## Problem to work on
Below are the records; print exactly the lines from the one with "Where should I click to: Go" through the last, both included, and leave the pictures out.

=== Section Start ===

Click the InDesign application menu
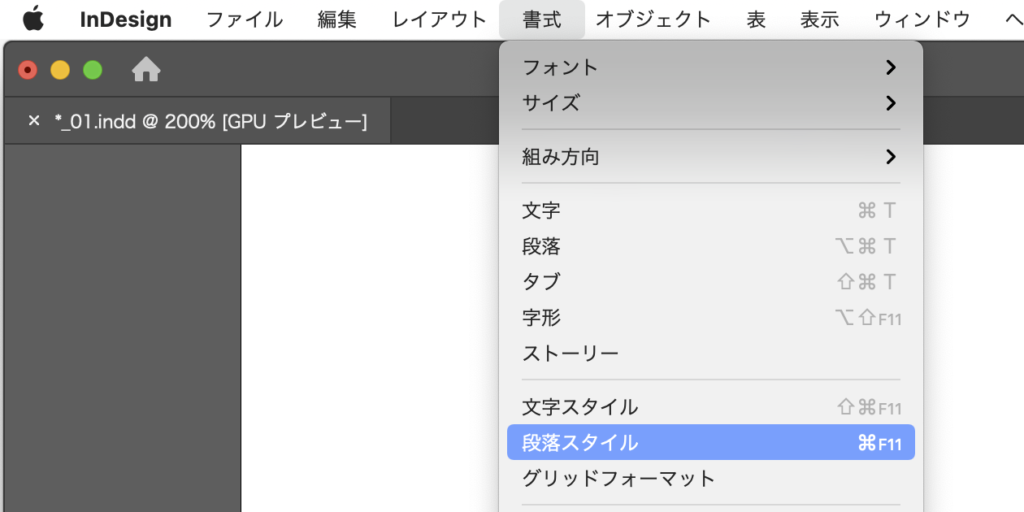 click(126, 19)
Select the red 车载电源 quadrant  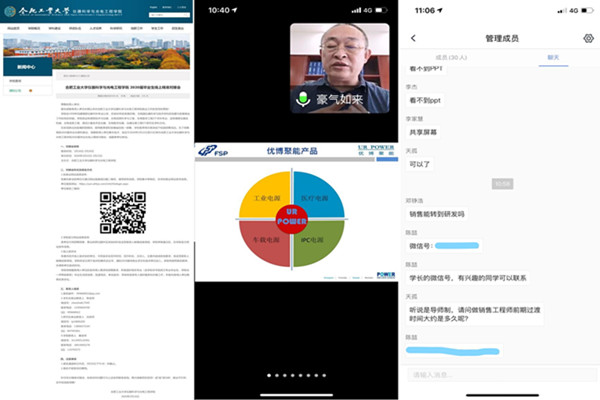[x=264, y=241]
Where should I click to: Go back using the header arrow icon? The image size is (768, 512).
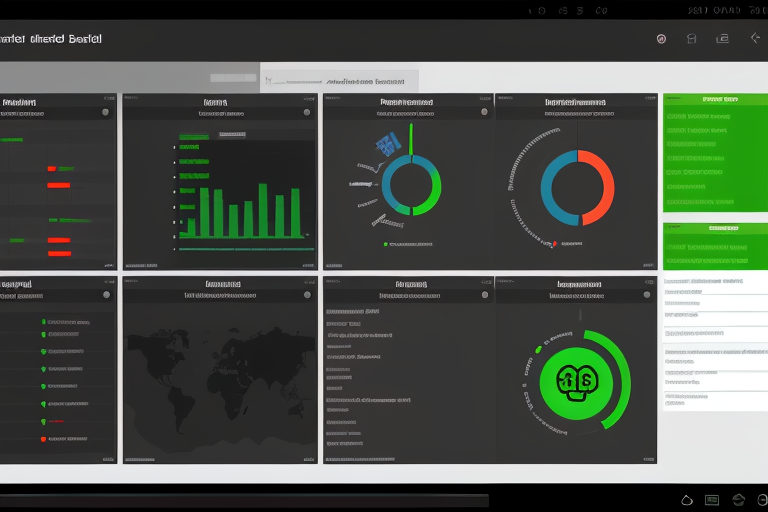click(x=755, y=39)
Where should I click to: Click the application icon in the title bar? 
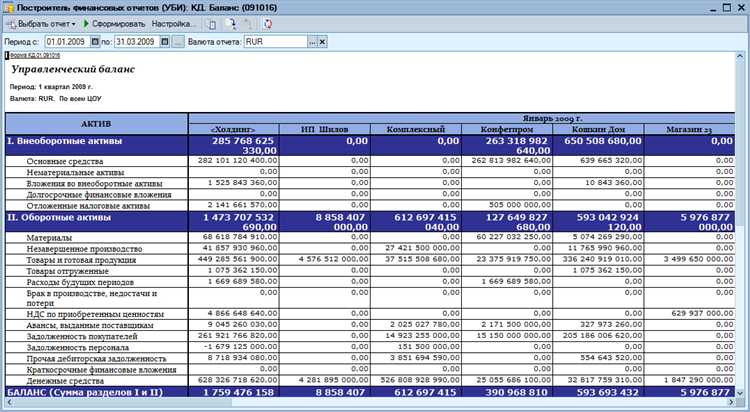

=== Section End ===

## Output of the task
Where should I click to: Go back using the header arrow icon? The image size is (768, 512).
click(x=755, y=39)
Where should I click to: Click the application icon in the title bar? 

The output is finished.